I am implementing stereo matching and as preprocessing I am trying to rectify images without camera calibration. I am using surf detector to detect and match features on images and try to align them. After I find all matches, I remove all that doesn't lie on the epipolar lines, using this function:

[fMatrix, epipolarInliers, status] = estimateFundamentalMatrix(...
  matchedPoints1, matchedPoints2, 'Method', 'RANSAC', ...
  'NumTrials', 10000, 'DistanceThreshold', 0.1, 'Confidence', 99.99);

inlierPoints1 = matchedPoints1(epipolarInliers, :);
inlierPoints2 = matchedPoints2(epipolarInliers, :);

figure; showMatchedFeatures(I1, I2, inlierPoints1, inlierPoints2);
legend('Inlier points in I1', 'Inlier points in I2');

Problem is, that if I run this function with the same data, I am still getting different results causing differences in resulted disparity map in each run on the same data Pulatively matched points are still the same, but inliners points differs in each run. Here you can see that some matches are different in result:

UPDATE: I thought that differences was caused by RANSAC method, but using LMedS, MSAC, I am still getting different results on the same data

Answer 1

EDIT: Admittedly, this is only a partial answer, since I am only explaining why this is even possible with these fitting methods and not how to improve the input keypoints to avoid this problem from the start. There are problems with the distribution of your keypoint matches, as noted in the other answers, and there are ways to address that at the stage of keypoint detection. But, the reason the same input can yield different results for repeated executions of estimateFundamentalMatrix with the same pairs of keypoints is because of the following. (Again, this does not provide sound advice for improving keypoints so as to solve this problem).

The reason for different results on repeated executions, is related to the the RANSAC method (and LMedS and MSAC). They all utilize stochastic (random) sampling and are thus non-deterministic. All methods except Norm8Point operate by randomly sampling 8 pairs of points at a time for (up to) NumTrials.

But first, note that the different results you get for the same inputs are not equally suitable (they will not have the same residuals) but the search space can easily lead to any such minimum because the optimization algorithms are not deterministic. As the other answers rightly suggest, improve your keypoints and this won't be a problem, but here is why the robust fitting methods can do this and some ways to modify their behavior.

Notice the documentation for the 'NumTrials' option (ADDED NOTE: changing this is not the solution, but this does explain the behavior):

'NumTrials' — Number of random trials for finding the outliers 500 (default) | integer

Number of random trials for finding the outliers, specified as the comma-separated pair consisting of 'NumTrials' and an integer value. This parameter applies when you set the Method parameter to LMedS, RANSAC, MSAC, or LTS.

MSAC (M-estimator SAmple Consensus) is a modified RANSAC (RANdom SAmple Consensus). Deterministic algorithms for LMedS have exponential complexity and thus stochastic sampling is practically required.

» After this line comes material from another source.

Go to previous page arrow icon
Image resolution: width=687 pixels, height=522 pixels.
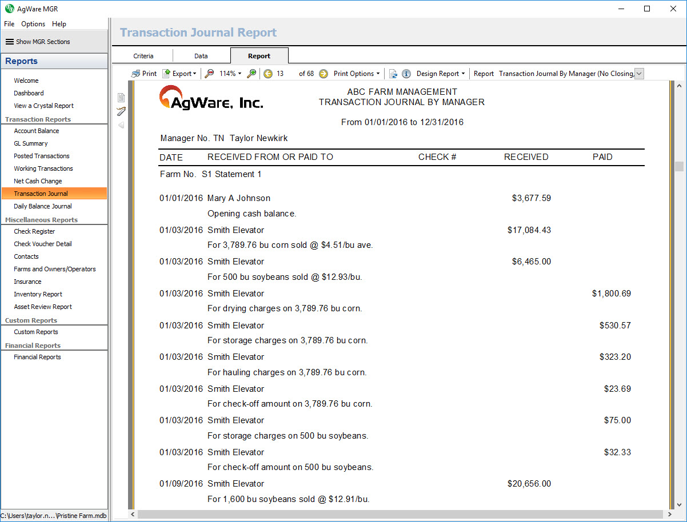click(268, 74)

Before you decide to use Norm8Point (again, not the solution), keep in mind that this method assumes NO outliers, and is thus not robust to erroneous matches. Try using more trials to stabilize the other methods (EDIT: I mean, rather than switching to Norm8Point, but if you are able to back up in your algorithms then address the the inputs -- the keypoints -- as a first line of attack). Also, to reset the random number generator, you could do rng('default') before each call to estimateFundamentalMatrix. But again, note that while this will force the same answer each run, improving your key point distribution is the better solution in general.